▸ AIM
Print every line of the data below with no changes.

▸ EXERCISE MATERIALS
※ ※ ※

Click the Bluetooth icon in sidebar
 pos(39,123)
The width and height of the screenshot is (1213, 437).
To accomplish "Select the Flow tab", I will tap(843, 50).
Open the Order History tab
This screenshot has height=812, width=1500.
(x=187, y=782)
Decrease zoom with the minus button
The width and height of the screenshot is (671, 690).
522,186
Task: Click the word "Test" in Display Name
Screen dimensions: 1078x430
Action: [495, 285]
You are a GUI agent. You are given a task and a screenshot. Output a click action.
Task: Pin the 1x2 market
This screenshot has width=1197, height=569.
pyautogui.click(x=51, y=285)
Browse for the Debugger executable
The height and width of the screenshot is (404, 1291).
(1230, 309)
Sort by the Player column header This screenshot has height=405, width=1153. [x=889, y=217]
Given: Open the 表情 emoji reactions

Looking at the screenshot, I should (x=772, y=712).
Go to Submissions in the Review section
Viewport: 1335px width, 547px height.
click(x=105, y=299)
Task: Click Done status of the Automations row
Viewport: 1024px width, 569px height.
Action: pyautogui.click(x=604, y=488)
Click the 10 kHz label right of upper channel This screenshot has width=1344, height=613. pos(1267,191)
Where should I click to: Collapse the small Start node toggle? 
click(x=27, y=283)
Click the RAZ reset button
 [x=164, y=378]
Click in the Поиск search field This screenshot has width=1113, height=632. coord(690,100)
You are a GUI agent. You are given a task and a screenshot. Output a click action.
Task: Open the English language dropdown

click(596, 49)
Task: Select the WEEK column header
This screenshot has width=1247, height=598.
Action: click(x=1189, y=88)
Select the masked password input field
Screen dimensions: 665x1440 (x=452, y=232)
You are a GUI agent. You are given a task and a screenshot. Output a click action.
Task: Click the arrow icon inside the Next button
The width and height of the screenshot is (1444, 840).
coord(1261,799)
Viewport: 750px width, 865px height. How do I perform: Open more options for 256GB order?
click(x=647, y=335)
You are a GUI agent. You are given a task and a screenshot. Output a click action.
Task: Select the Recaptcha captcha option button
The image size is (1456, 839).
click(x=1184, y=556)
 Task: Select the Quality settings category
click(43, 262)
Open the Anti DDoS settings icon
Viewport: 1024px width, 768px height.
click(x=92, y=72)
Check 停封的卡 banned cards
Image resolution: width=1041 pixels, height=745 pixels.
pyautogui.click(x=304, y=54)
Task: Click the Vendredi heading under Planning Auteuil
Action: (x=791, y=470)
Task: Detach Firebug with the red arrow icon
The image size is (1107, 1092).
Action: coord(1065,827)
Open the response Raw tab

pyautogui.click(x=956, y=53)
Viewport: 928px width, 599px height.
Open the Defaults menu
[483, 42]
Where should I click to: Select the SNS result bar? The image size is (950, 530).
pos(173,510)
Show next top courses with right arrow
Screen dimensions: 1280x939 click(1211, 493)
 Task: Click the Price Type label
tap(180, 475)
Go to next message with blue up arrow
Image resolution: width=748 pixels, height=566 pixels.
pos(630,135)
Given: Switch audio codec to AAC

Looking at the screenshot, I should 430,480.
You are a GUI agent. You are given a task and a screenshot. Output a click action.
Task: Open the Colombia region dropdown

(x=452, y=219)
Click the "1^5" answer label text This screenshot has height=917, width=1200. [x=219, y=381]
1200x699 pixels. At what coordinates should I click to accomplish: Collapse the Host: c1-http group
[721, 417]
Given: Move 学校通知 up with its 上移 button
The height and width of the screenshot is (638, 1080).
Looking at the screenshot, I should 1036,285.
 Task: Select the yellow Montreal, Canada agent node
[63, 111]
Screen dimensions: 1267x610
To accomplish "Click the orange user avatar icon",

※ ※ ※

▸ PROBLEM SOLUTION
Click the Bluetooth icon in sidebar
 pos(39,123)
The width and height of the screenshot is (1213, 437).
To accomplish "Select the Flow tab", I will tap(843, 50).
Open the Order History tab
This screenshot has height=812, width=1500.
(x=187, y=782)
Decrease zoom with the minus button
The width and height of the screenshot is (671, 690).
522,186
Task: Click the word "Test" in Display Name
Screen dimensions: 1078x430
Action: [495, 285]
You are a GUI agent. You are given a task and a screenshot. Output a click action.
Task: Pin the 1x2 market
This screenshot has width=1197, height=569.
pyautogui.click(x=51, y=285)
Browse for the Debugger executable
The height and width of the screenshot is (404, 1291).
(1230, 309)
Sort by the Player column header This screenshot has height=405, width=1153. [x=889, y=217]
Given: Open the 表情 emoji reactions

Looking at the screenshot, I should (x=772, y=712).
Go to Submissions in the Review section
Viewport: 1335px width, 547px height.
click(x=105, y=299)
Task: Click Done status of the Automations row
Viewport: 1024px width, 569px height.
Action: pyautogui.click(x=604, y=488)
Click the 10 kHz label right of upper channel This screenshot has width=1344, height=613. pos(1267,191)
Where should I click to: Collapse the small Start node toggle? 
click(x=27, y=283)
Click the RAZ reset button
 [x=164, y=378]
Click in the Поиск search field This screenshot has width=1113, height=632. coord(690,100)
You are a GUI agent. You are given a task and a screenshot. Output a click action.
Task: Open the English language dropdown

click(596, 49)
Task: Select the WEEK column header
This screenshot has width=1247, height=598.
Action: click(x=1189, y=88)
Select the masked password input field
Screen dimensions: 665x1440 (x=452, y=232)
You are a GUI agent. You are given a task and a screenshot. Output a click action.
Task: Click the arrow icon inside the Next button
The width and height of the screenshot is (1444, 840).
coord(1261,799)
Viewport: 750px width, 865px height. How do I perform: Open more options for 256GB order?
click(x=647, y=335)
You are a GUI agent. You are given a task and a screenshot. Output a click action.
Task: Select the Recaptcha captcha option button
The image size is (1456, 839).
click(x=1184, y=556)
 Task: Select the Quality settings category
click(43, 262)
Open the Anti DDoS settings icon
Viewport: 1024px width, 768px height.
click(x=92, y=72)
Check 停封的卡 banned cards
Image resolution: width=1041 pixels, height=745 pixels.
pyautogui.click(x=304, y=54)
Task: Click the Vendredi heading under Planning Auteuil
Action: (x=791, y=470)
Task: Detach Firebug with the red arrow icon
The image size is (1107, 1092).
Action: coord(1065,827)
Open the response Raw tab

pyautogui.click(x=956, y=53)
Viewport: 928px width, 599px height.
Open the Defaults menu
[483, 42]
Where should I click to: Select the SNS result bar? The image size is (950, 530).
pos(173,510)
Show next top courses with right arrow
Screen dimensions: 1280x939 click(1211, 493)
 Task: Click the Price Type label
tap(180, 475)
Go to next message with blue up arrow
Image resolution: width=748 pixels, height=566 pixels.
pos(630,135)
Given: Switch audio codec to AAC

Looking at the screenshot, I should 430,480.
You are a GUI agent. You are given a task and a screenshot. Output a click action.
Task: Open the Colombia region dropdown

(x=452, y=219)
Click the "1^5" answer label text This screenshot has height=917, width=1200. [x=219, y=381]
1200x699 pixels. At what coordinates should I click to accomplish: Collapse the Host: c1-http group
[721, 417]
Given: Move 学校通知 up with its 上移 button
The height and width of the screenshot is (638, 1080).
Looking at the screenshot, I should 1036,285.
 Task: Select the yellow Montreal, Canada agent node
[63, 111]
Screen dimensions: 1267x610
To accomplish "Click the orange user avatar icon",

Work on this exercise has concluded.